ACTIVITY. When you reach the line containing "This screenshot has width=297, height=191.", please repeat it and every line after it exactly, through the end of the listing below, skipping pictures.

DATA UNDER STUDY.

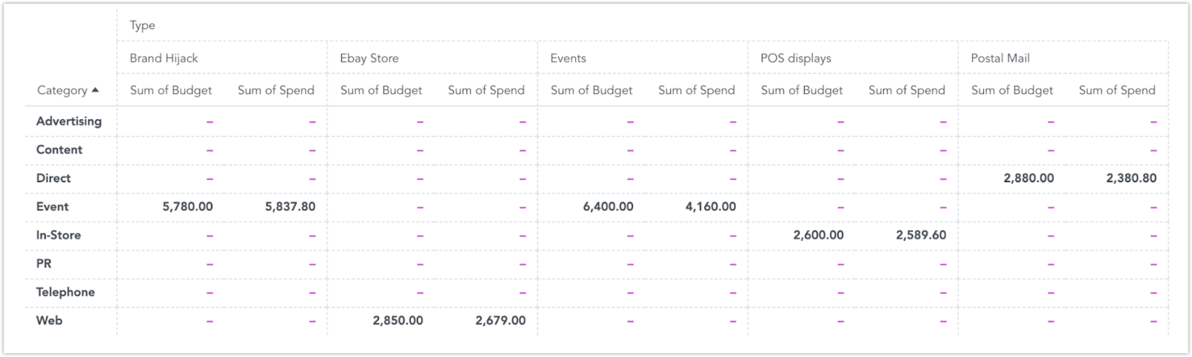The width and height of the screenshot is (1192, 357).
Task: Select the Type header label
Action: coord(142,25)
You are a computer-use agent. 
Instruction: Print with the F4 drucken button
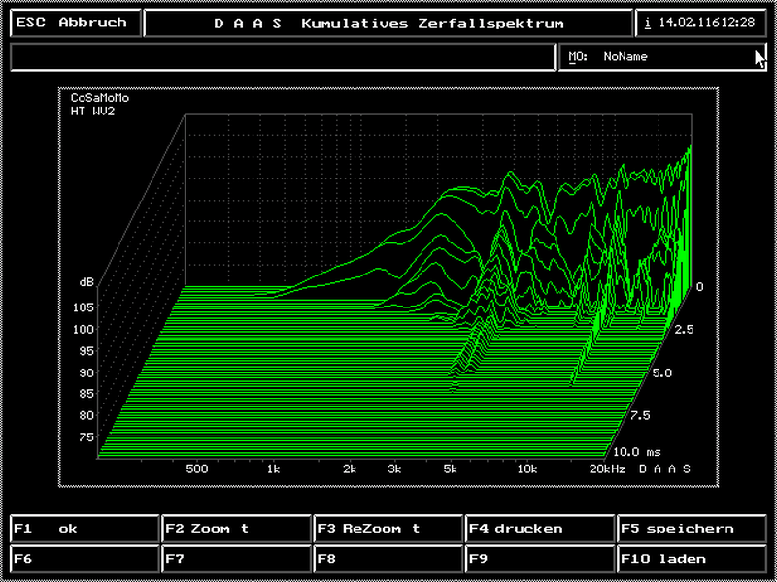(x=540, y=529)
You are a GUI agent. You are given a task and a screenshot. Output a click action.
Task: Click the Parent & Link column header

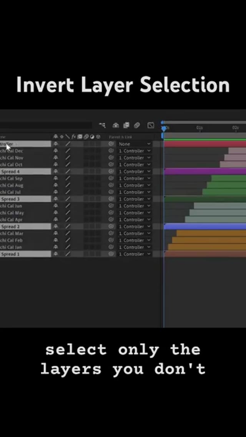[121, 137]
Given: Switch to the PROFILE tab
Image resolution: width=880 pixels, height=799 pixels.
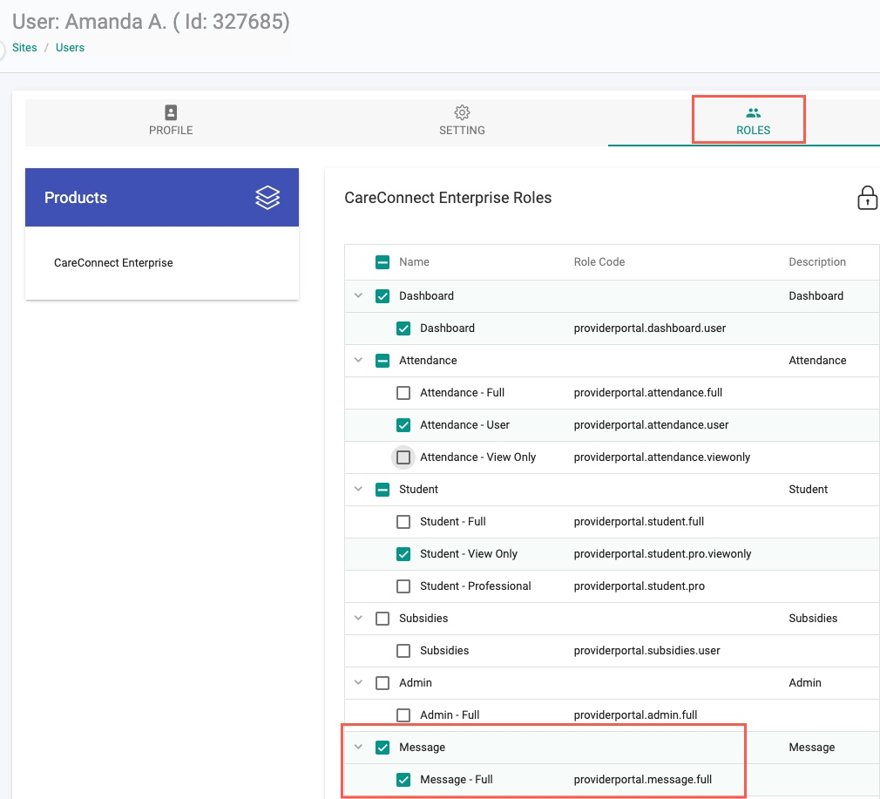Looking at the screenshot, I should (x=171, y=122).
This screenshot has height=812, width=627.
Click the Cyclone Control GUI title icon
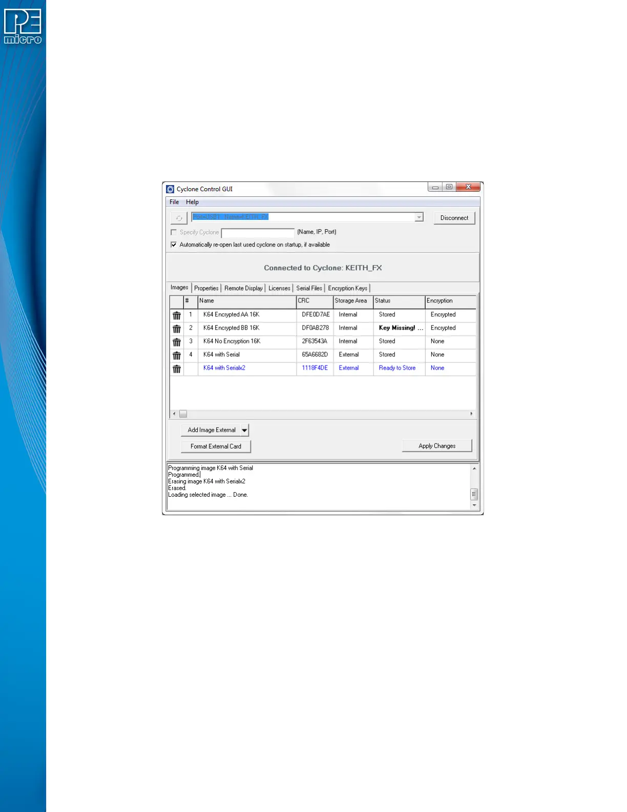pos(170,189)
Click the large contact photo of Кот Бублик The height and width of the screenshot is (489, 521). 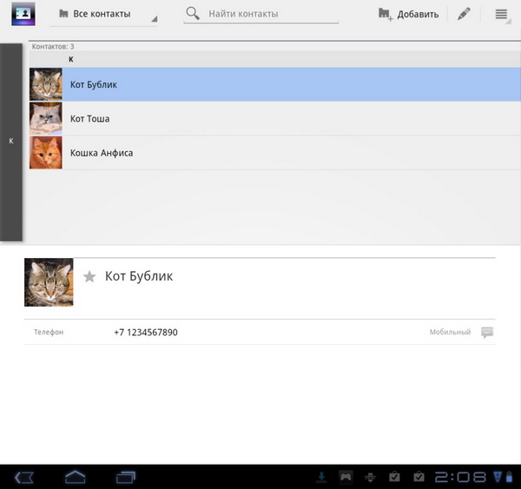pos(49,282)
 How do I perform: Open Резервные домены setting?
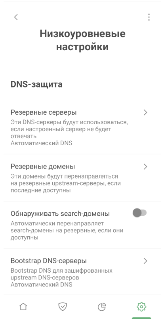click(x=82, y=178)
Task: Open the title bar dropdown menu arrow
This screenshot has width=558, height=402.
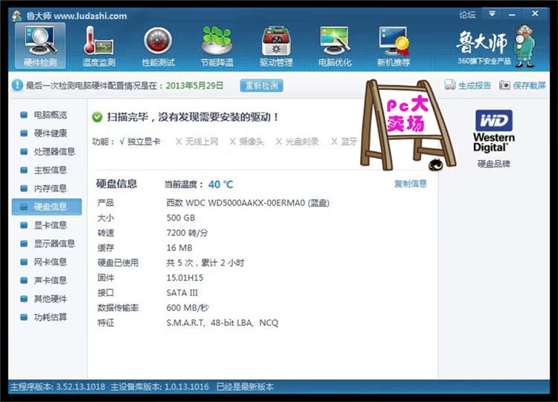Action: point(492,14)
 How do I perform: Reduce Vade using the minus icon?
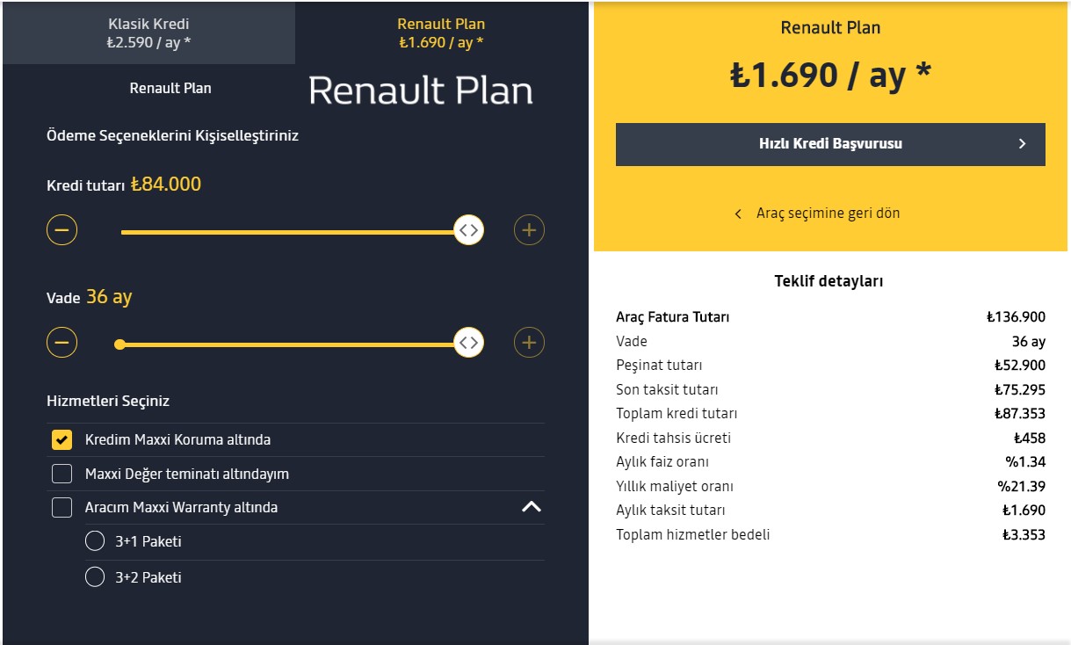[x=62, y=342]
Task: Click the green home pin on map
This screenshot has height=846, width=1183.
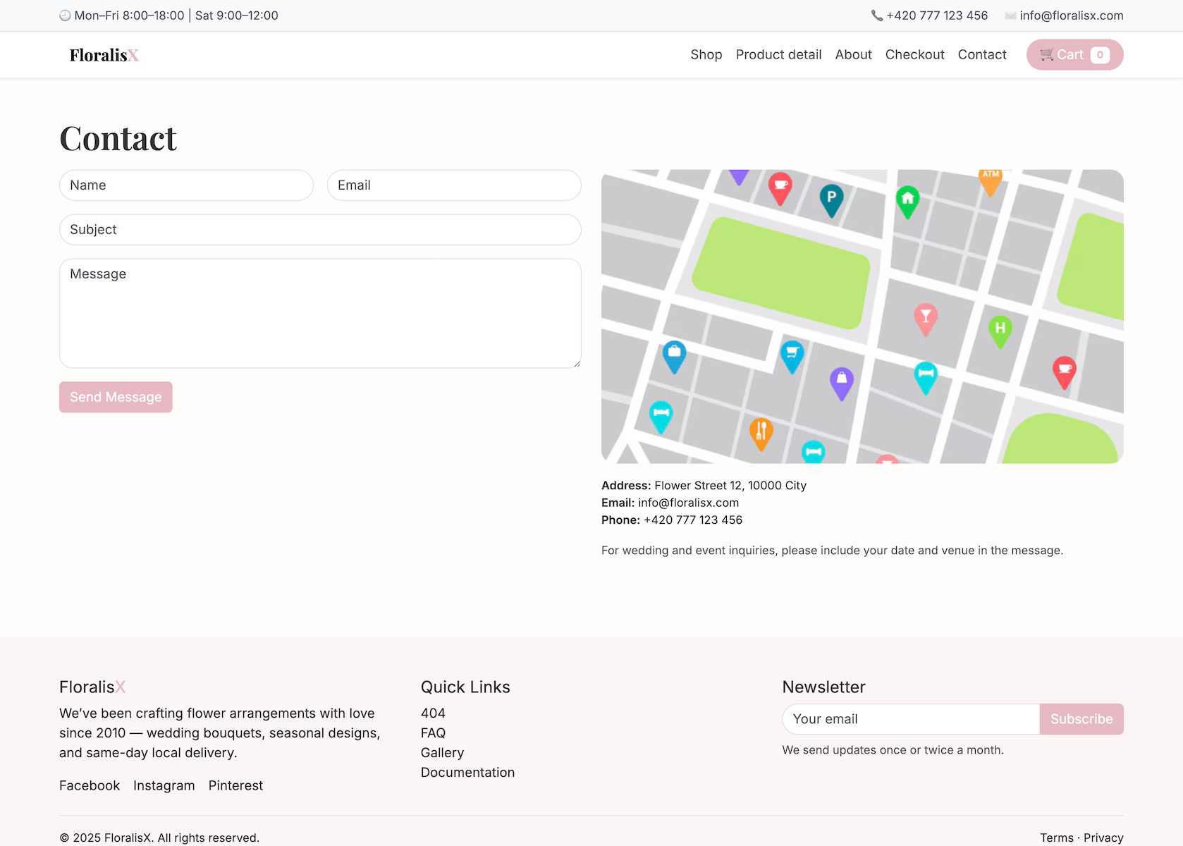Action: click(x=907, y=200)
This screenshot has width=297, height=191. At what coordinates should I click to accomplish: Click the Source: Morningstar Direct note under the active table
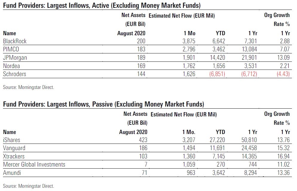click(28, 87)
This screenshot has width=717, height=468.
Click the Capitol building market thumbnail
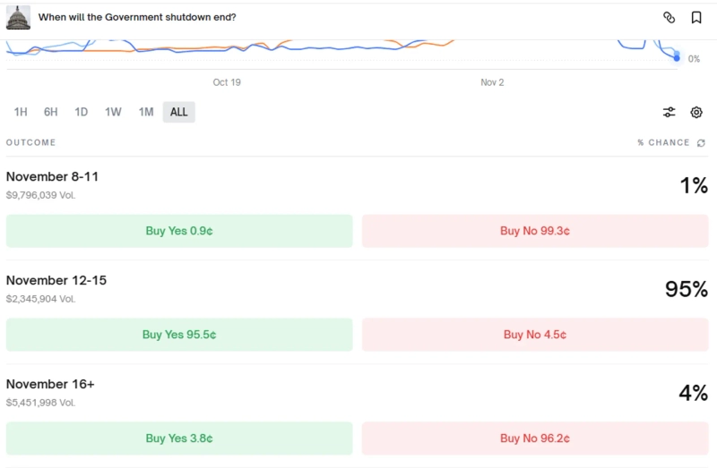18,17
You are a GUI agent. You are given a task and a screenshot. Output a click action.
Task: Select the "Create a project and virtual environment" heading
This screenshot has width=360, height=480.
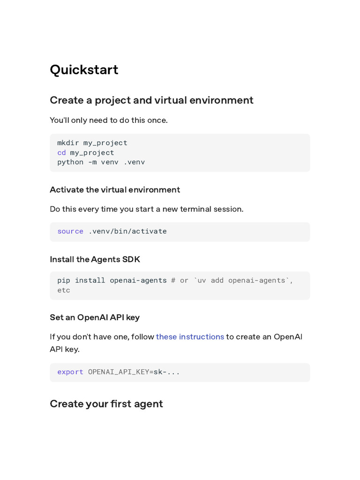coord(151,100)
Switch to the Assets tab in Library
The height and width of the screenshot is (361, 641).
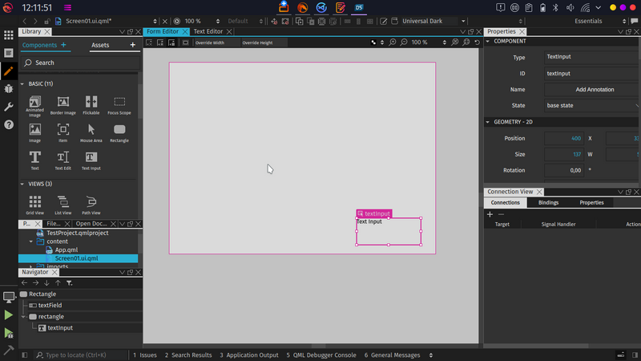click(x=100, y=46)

YOUR RESPONSE.
This screenshot has width=297, height=191. At what coordinates should I click to accomplish: Click the Source: Morningstar Direct note under the active table
click(28, 87)
This screenshot has width=717, height=468.
Click the Capitol building market thumbnail
18,17
You are a GUI agent. You are given a task and a screenshot. Output a click action.
Task: Select the "Create a project and virtual environment" heading
This screenshot has width=360, height=480.
coord(151,100)
Switch to the Assets tab in Library
The height and width of the screenshot is (361, 641).
click(x=100, y=46)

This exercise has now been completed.